El abogado de la familia de Daiana Garnica, la adolescente desaparecida desde el 6 de mayo, afirmó hoy que ayer se dictaron cinco nuevas prisiones preventivas para los acusados, por lo que ya son 11 los imputados que se encuentran privados de su libertad.

De acuerdo al letrado Sergio Pérez, la medida se tomó por un lapso de tres meses. “Queda sujeto a discrecionalidad del juez de instrucción si se solicita una prórroga o no”, apuntó.

El letrado indicó, además, que sólo queda una mujer sin prisión preventiva, que fue la última sospechosa involucrada en la causa. “Estamos esperando que se venzan los plazos para que se dicte la prisión preventiva”, afirmó.

Los abogados de las partes se reunieron esta mañana para tomar conocimientos de los resultados de las pericias realizadas a distintos elementos que se recuperaron de la ladrillera de Alderetes, donde trabajaba Darío Suárez, el principal sospechoso de la causa.

“Se recibieron sobres con los contenidos ya peritados. Los sobres contienen cenizas y restos de metales distorsionados por la temperatura de los hornos. No se encontró ningún resto óseo”, sostuvo Pérez. Sin embargo, aclaró que si hubiera habido restos humanos y si el horno hubiese alcanzado su capacidad máxima, no quedaría nada.

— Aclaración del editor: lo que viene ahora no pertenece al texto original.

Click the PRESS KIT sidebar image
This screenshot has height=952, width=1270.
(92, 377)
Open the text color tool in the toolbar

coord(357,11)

El letrado indicó que los padres de Daiana están citados para el 22 de este mes, a las 12. Allí se les practicará un hisopado bucal para tomar muestras para un cotejo de ADN.

El fiscal sigue pensando que Suárez, mediante engaños, sacó a Daiana de su casa y la llevó a algún lugar donde habría cometido el ataque. Claudio Bonari espera los resultados de las pericias para confirmar o descartar que la joven no fue arrojada a uno de los hornos de las ladrilleras.

En la Justicia manejan la hipótesis de que Suárez no actuó solo, sino que contó con la colaboración de algunos allegados. Fabián “Sapo” Pacheco, compañero de trabajo, y Juan Mátar, dueño de la ladrillera, son los comprometidos hasta el momento.

Los perros que participaron de la investigación marcaron el baúl de su camioneta y varias prendas. Los pesquisas creen ahora que la joven podría haber sido trasladada en ese vehículo hasta los hornos de su emprendimiento. “Sapo”, en cambio, dijo que él no había visto a ninguno de los dos el sábado por la tarde.

También, siempre según la investigación del fiscal, estarían complicadas su esposa Yanina Alejandra Villarreal, su suegra Juana Rosa Funes y su prima Mavi Castro. Ellas, según las pericias que se realizaron, fueron ubicadas en la ladrillera el día que desapareció Daiana.

Sospechan, entonces, que podrían haber actuado de campana para que los otros imputados oculten el cuerpo de la adolescente, siempre según la hipótesis del fiscal. No descartan, sin embargo, que hayan cumplido esa función mediante engaños y sin saber lo que estaba ocurriendo en el interior de la cortada de ladrillos.